Records follow. Copy every line with "will".
━━ Record set
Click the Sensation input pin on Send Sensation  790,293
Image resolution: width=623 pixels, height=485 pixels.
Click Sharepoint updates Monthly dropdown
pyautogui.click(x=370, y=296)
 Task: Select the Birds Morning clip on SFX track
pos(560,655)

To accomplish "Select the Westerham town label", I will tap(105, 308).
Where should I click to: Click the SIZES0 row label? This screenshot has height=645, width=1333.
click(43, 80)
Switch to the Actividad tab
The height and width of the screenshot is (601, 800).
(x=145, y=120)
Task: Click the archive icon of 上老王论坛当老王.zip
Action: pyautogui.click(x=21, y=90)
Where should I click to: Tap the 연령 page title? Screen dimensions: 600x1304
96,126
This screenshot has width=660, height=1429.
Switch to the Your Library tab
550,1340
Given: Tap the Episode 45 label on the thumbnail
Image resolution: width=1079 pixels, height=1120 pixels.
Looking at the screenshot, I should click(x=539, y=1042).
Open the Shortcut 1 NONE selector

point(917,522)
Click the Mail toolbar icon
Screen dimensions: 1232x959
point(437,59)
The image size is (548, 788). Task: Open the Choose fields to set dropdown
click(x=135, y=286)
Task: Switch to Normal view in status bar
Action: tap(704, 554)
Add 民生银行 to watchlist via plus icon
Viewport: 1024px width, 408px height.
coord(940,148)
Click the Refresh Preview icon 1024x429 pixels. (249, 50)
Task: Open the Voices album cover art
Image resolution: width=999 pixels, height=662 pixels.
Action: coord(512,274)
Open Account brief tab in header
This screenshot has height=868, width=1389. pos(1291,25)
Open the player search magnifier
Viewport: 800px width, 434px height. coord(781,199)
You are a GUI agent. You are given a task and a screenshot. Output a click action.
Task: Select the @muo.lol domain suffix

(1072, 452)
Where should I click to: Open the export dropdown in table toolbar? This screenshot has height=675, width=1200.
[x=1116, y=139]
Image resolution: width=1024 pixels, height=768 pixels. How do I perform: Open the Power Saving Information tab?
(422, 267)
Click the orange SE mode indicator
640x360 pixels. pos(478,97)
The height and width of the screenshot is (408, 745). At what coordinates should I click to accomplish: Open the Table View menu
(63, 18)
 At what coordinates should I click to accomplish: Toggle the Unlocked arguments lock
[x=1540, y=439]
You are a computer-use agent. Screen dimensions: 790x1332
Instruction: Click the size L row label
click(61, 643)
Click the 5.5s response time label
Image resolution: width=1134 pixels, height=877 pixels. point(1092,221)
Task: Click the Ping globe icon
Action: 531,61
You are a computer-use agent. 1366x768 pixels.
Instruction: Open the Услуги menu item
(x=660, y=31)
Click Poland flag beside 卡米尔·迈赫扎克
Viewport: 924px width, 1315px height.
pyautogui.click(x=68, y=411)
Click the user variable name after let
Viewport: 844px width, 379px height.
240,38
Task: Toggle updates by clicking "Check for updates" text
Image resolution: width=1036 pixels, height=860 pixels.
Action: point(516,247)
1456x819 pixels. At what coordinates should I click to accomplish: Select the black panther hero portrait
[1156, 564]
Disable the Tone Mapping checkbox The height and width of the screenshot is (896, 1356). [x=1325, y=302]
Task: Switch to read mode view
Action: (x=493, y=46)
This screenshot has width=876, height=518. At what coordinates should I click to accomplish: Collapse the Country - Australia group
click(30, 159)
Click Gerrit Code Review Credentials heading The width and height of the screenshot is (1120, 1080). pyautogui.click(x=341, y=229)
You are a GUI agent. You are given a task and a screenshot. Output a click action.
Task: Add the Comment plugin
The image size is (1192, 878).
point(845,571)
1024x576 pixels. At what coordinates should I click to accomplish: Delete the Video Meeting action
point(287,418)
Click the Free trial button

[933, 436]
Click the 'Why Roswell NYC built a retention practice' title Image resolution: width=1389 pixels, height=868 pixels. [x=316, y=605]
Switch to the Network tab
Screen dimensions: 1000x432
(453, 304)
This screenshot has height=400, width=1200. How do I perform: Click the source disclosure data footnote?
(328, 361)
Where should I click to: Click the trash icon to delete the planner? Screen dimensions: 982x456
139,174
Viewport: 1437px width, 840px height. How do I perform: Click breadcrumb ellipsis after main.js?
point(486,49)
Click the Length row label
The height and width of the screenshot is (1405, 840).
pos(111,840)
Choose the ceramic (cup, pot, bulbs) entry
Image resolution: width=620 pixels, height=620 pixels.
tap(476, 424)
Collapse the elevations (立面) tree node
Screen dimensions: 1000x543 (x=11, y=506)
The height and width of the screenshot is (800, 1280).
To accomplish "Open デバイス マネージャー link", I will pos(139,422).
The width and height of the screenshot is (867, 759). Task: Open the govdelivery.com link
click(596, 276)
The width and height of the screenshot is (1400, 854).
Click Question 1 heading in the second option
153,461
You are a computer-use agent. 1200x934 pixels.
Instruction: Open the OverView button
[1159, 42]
━━━━
▶ _Solution to this problem_
To accomplish "Select the Westerham town label", I will tap(105, 308).
To accomplish "Open デバイス マネージャー link", I will pos(139,422).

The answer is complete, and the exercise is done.